## Input records
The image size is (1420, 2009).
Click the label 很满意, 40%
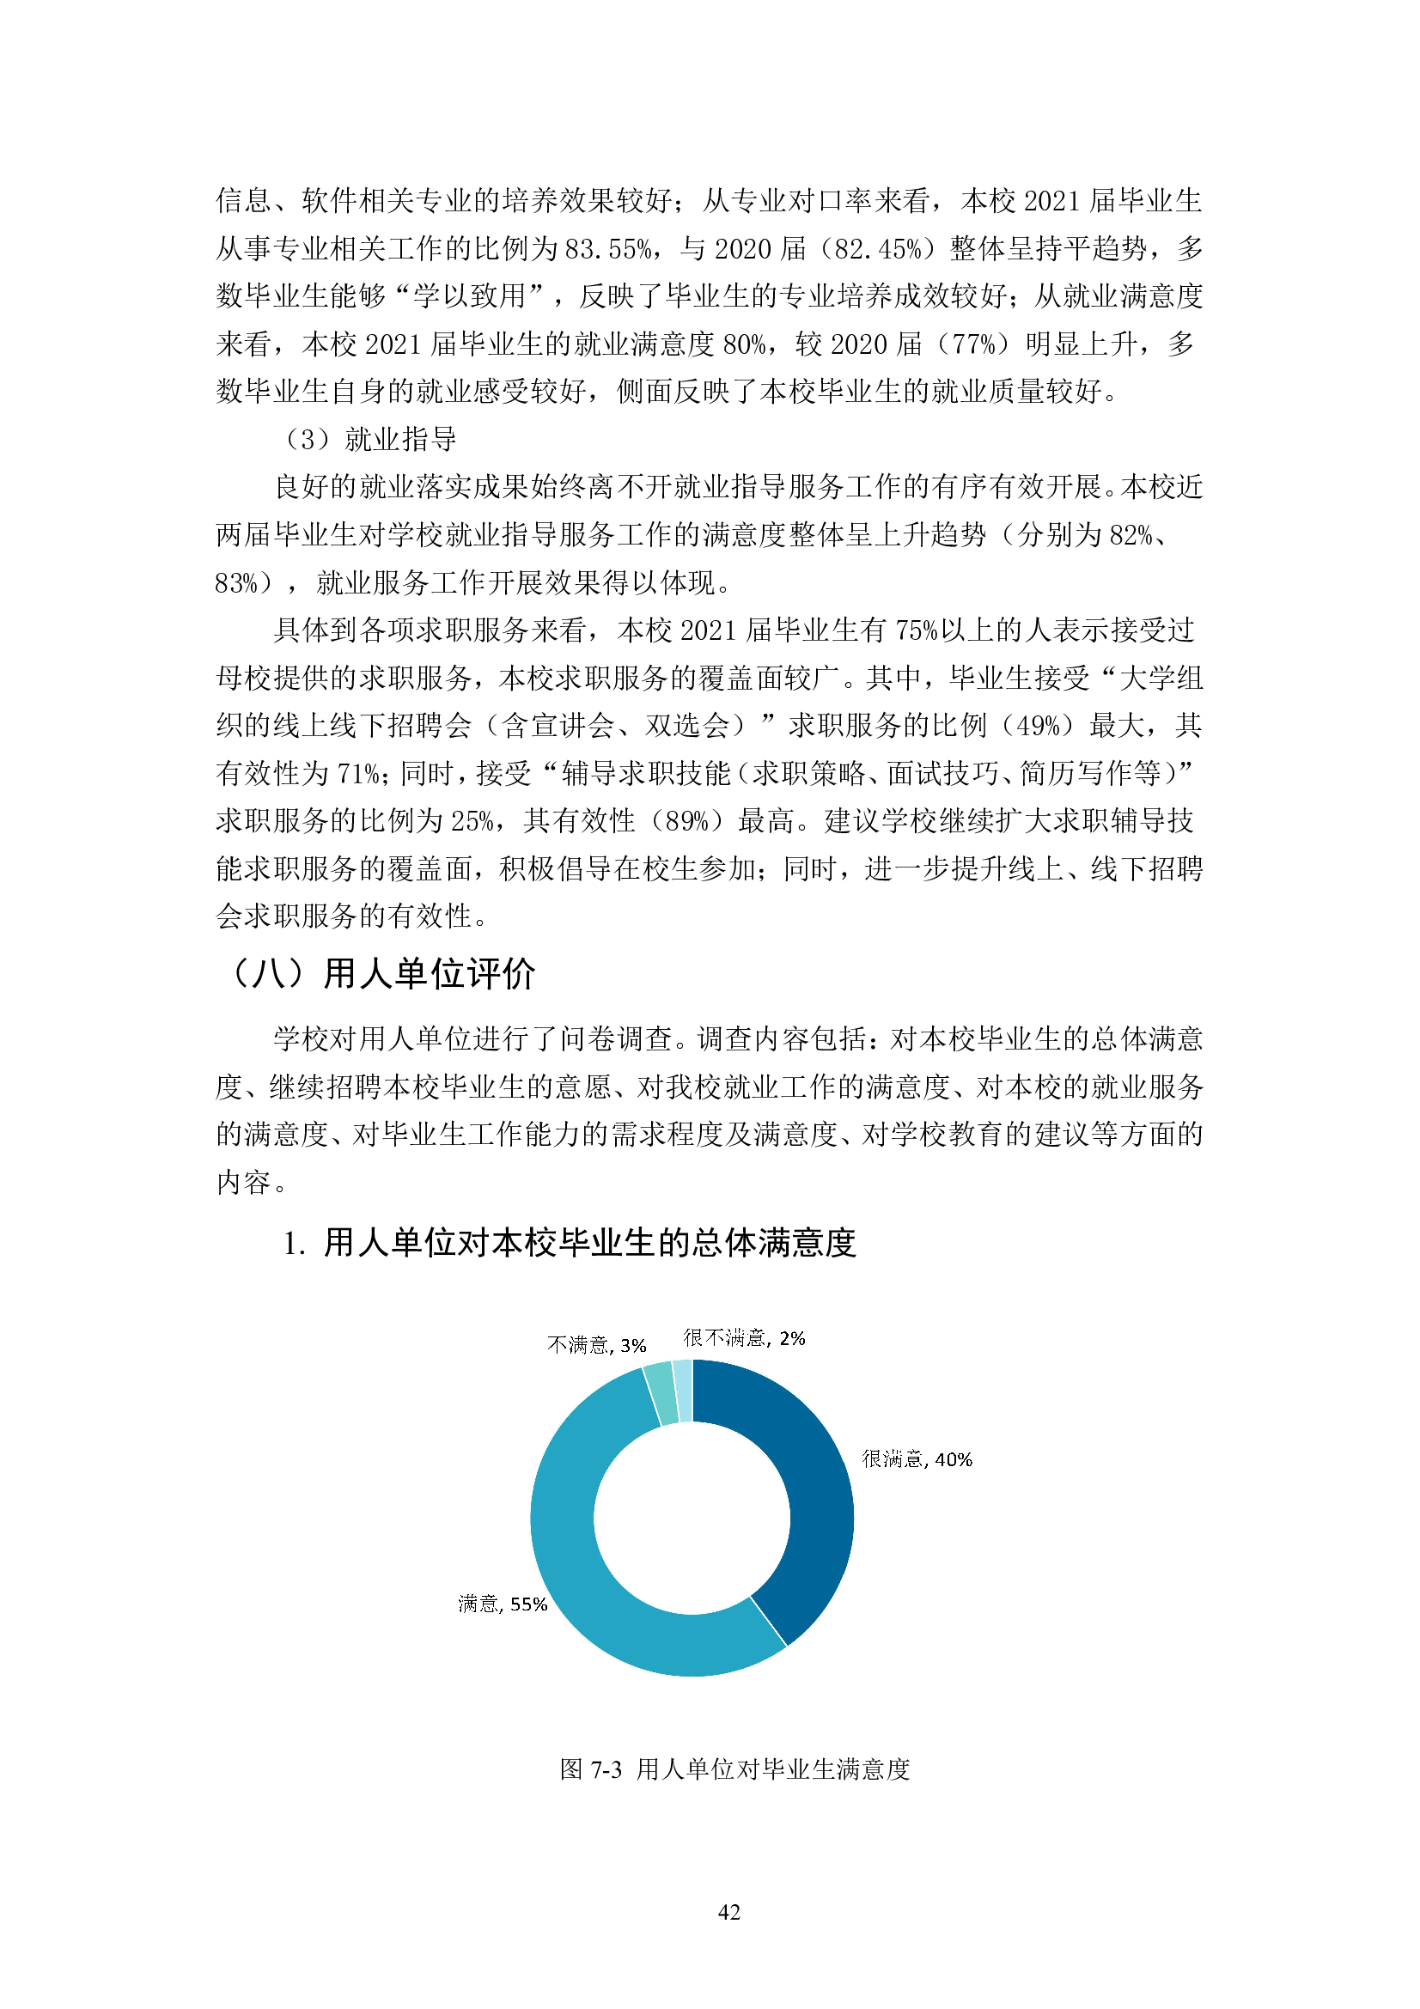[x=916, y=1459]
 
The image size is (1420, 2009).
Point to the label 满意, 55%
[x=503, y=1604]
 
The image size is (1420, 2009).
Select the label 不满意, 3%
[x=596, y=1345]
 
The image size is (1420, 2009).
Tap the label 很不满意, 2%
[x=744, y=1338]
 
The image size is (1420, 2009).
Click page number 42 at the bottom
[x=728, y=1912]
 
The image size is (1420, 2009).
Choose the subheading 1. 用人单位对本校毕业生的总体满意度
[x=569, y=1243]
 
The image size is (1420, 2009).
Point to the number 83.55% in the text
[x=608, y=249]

## Request
Please format every line of the records above as a JSON list of strings, one string per line, and leave out blank lines and the picture.

## Solved problem
[
  "The image size is (1420, 2009).",
  "Click the label 很满意, 40%",
  "[x=916, y=1459]",
  "The image size is (1420, 2009).",
  "Point to the label 满意, 55%",
  "[x=503, y=1604]",
  "The image size is (1420, 2009).",
  "Select the label 不满意, 3%",
  "[x=596, y=1345]",
  "The image size is (1420, 2009).",
  "Tap the label 很不满意, 2%",
  "[x=744, y=1338]",
  "The image size is (1420, 2009).",
  "Click page number 42 at the bottom",
  "[x=728, y=1912]",
  "The image size is (1420, 2009).",
  "Choose the subheading 1. 用人单位对本校毕业生的总体满意度",
  "[x=569, y=1243]",
  "The image size is (1420, 2009).",
  "Point to the number 83.55% in the text",
  "[x=608, y=249]"
]